▸ Task
Omit the pictures and output every entry below exactly as written.

Stored data
════════════════════

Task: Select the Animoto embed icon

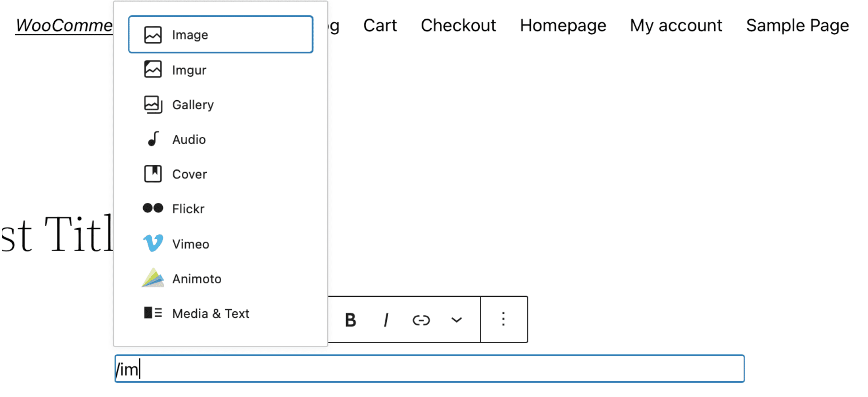Action: coord(153,278)
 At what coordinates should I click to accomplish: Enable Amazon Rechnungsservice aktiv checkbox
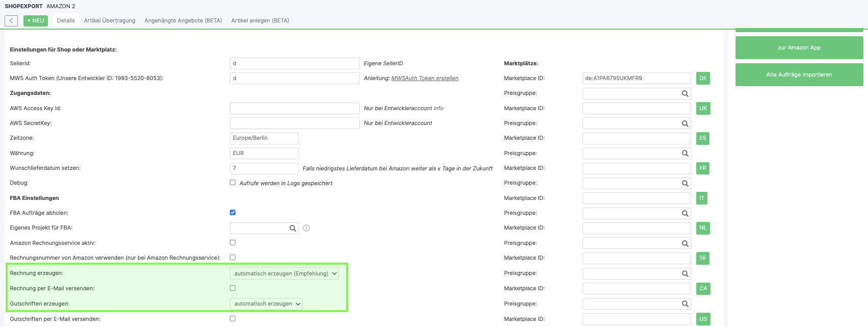(x=232, y=243)
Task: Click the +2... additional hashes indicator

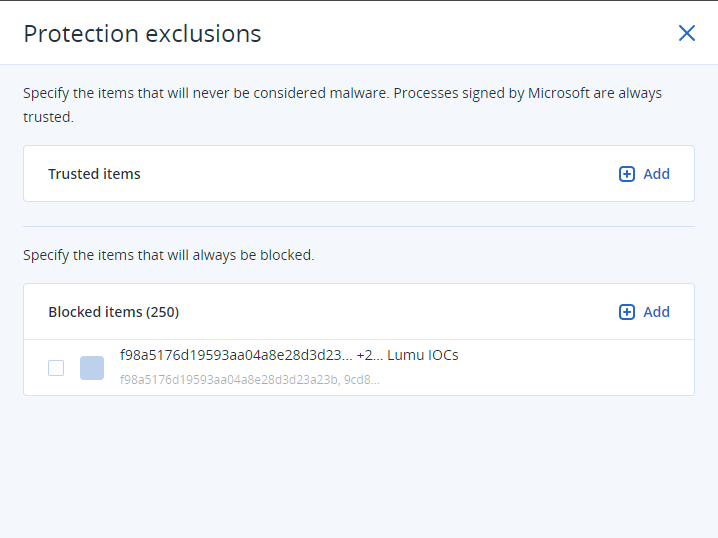Action: pos(368,355)
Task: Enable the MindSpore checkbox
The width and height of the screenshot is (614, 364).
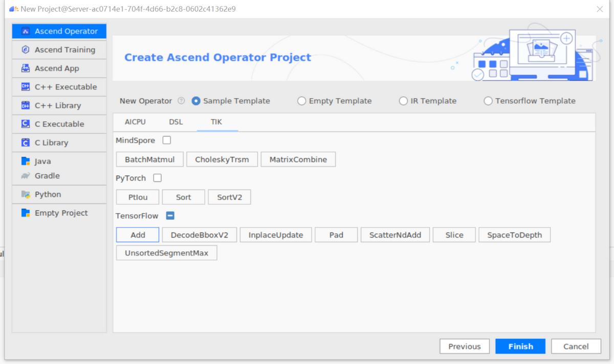Action: click(167, 140)
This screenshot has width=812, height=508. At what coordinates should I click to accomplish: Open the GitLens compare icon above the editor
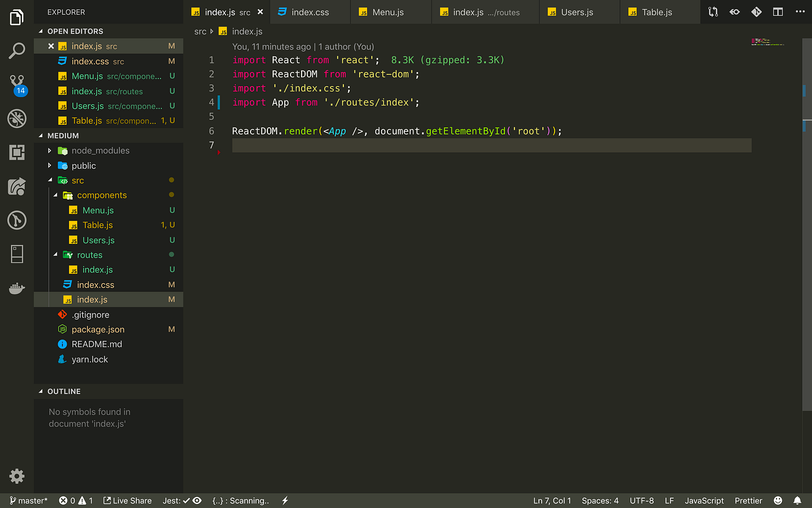click(712, 11)
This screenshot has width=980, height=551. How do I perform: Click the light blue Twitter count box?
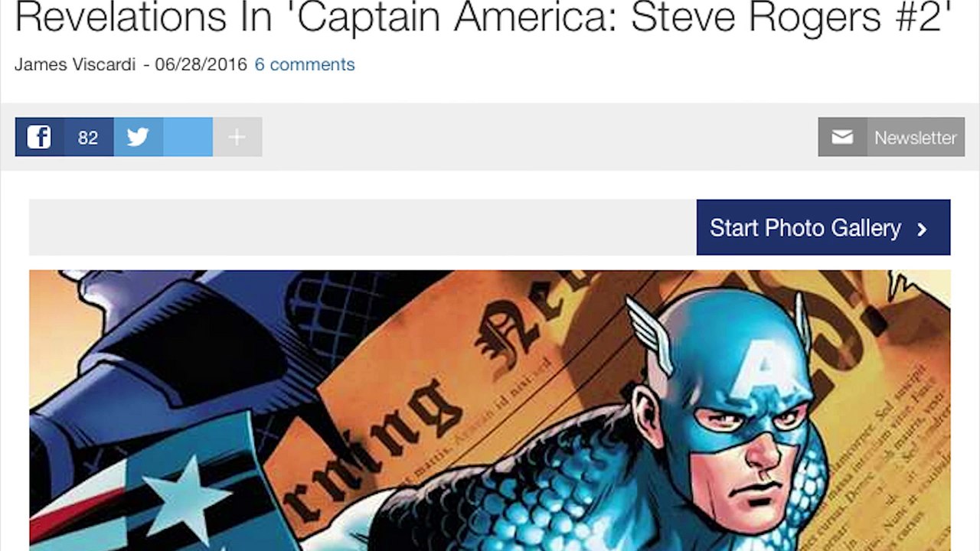click(x=188, y=137)

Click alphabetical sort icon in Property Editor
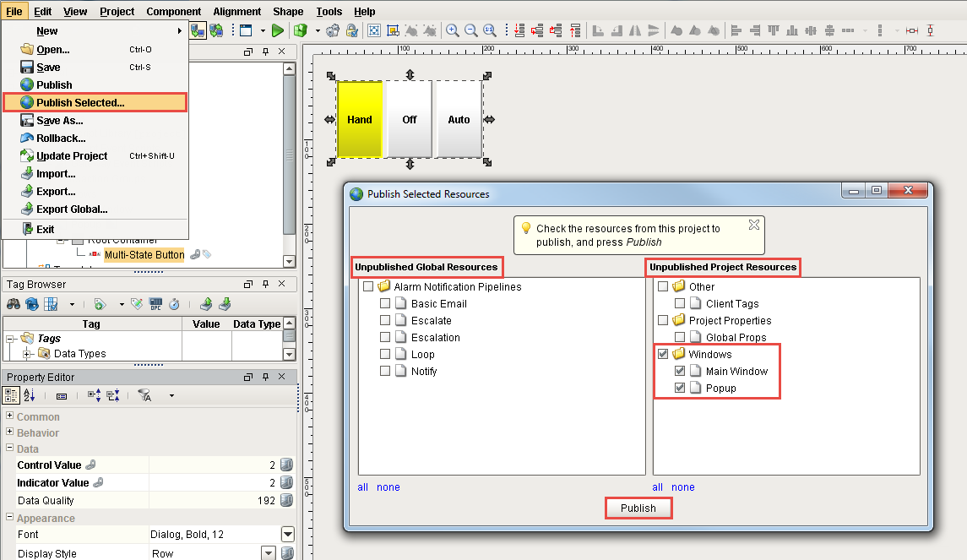(x=30, y=395)
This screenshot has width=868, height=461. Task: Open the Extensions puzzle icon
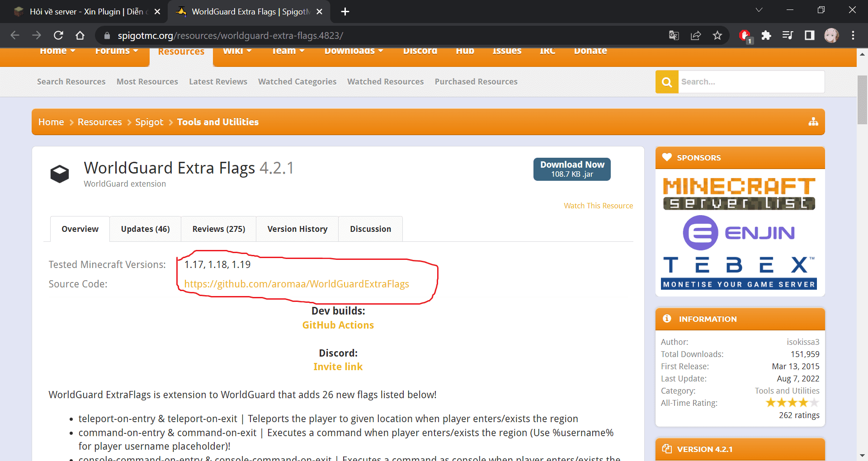pyautogui.click(x=766, y=35)
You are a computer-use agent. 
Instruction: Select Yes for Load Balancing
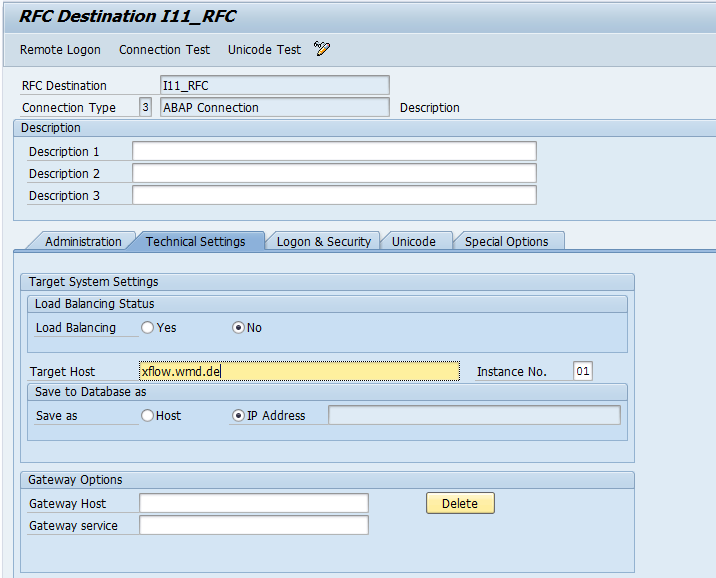click(x=148, y=328)
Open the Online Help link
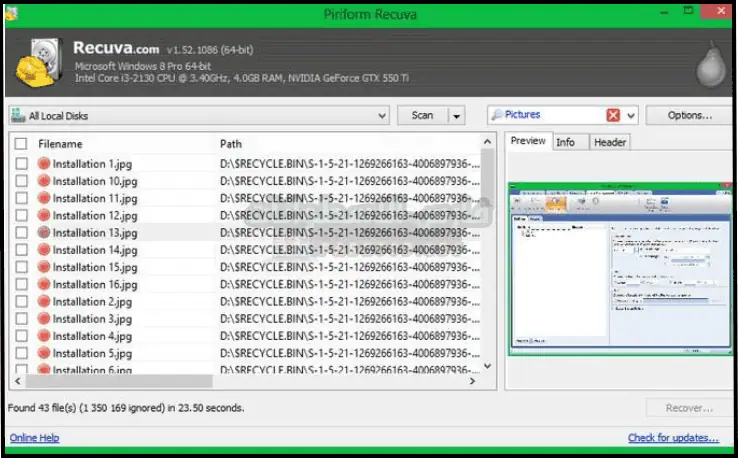 (34, 438)
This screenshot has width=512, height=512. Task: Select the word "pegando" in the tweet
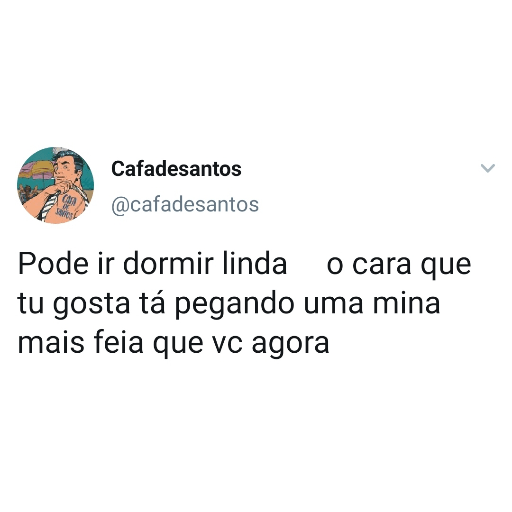click(235, 305)
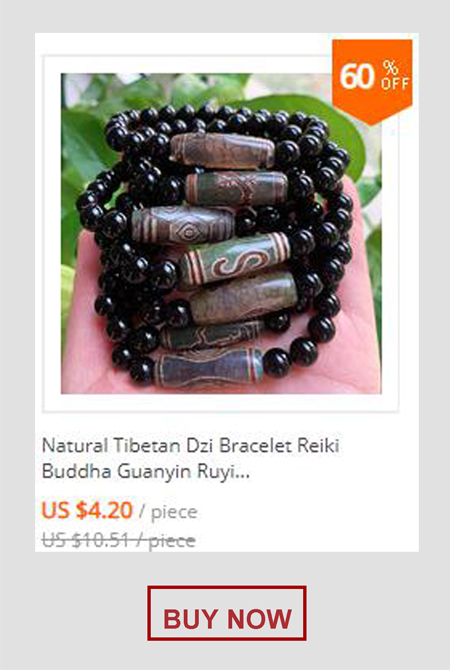Viewport: 450px width, 670px height.
Task: Click the dark thin dzi bead above the bottom one
Action: click(x=212, y=335)
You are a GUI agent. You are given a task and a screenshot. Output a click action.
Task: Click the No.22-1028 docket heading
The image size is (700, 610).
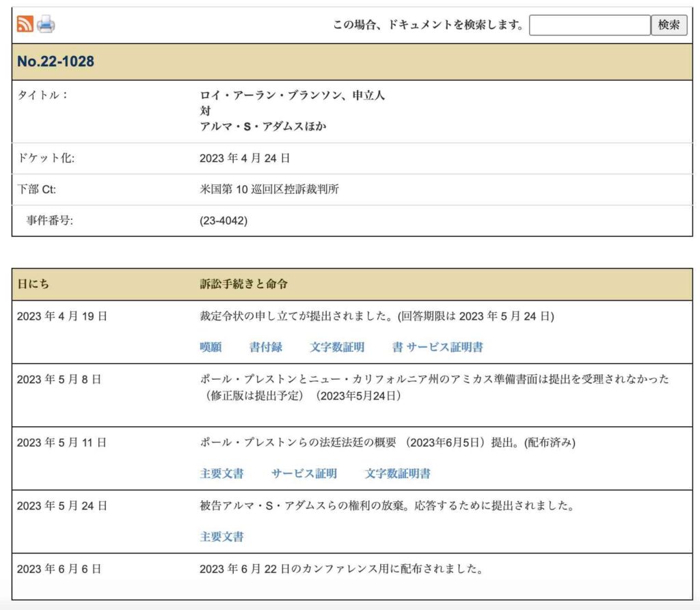tap(55, 61)
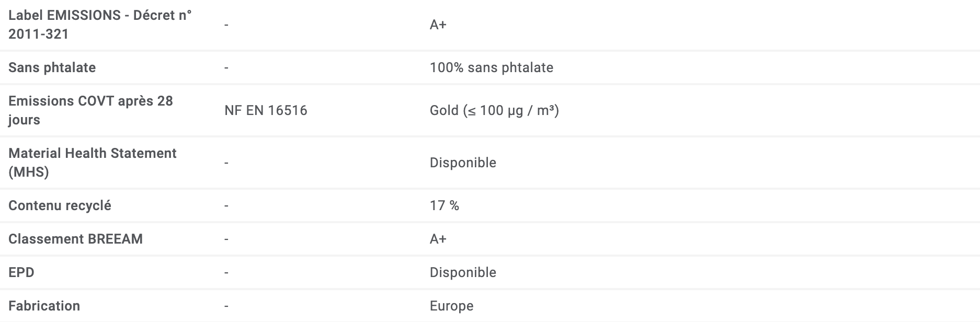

════════════════════

▸ Task solution
Task: Select the Animoto embed icon

Action: coord(153,278)
 At what coordinates should I click to accomplish: Enable Amazon Rechnungsservice aktiv checkbox
(x=232, y=243)
Task: Click the +2... additional hashes indicator

Action: pos(368,355)
Task: Enable the MindSpore checkbox
The width and height of the screenshot is (614, 364).
Action: click(167, 140)
This screenshot has width=812, height=508. At what coordinates should I click to accomplish: Open the GitLens compare icon above the editor
click(712, 11)
This screenshot has width=980, height=551. How do I perform: Click the light blue Twitter count box?
click(x=188, y=137)

Click alphabetical sort icon in Property Editor
(x=30, y=395)
This screenshot has width=868, height=461. Task: Open the Extensions puzzle icon
pyautogui.click(x=766, y=35)
You are a computer-use agent. 
Instruction: Select Yes for Load Balancing
click(x=148, y=328)
Open the Online Help link
 (34, 438)
This screenshot has width=512, height=512. Task: Select the word "pegando" in the tweet
click(235, 305)
Viewport: 450px width, 670px height.
Task: Click the dark thin dzi bead above the bottom one
Action: click(x=212, y=335)
You are a GUI agent. You are given a task and a screenshot. Output a click action.
Task: Click the No.22-1028 docket heading
The image size is (700, 610).
tap(55, 61)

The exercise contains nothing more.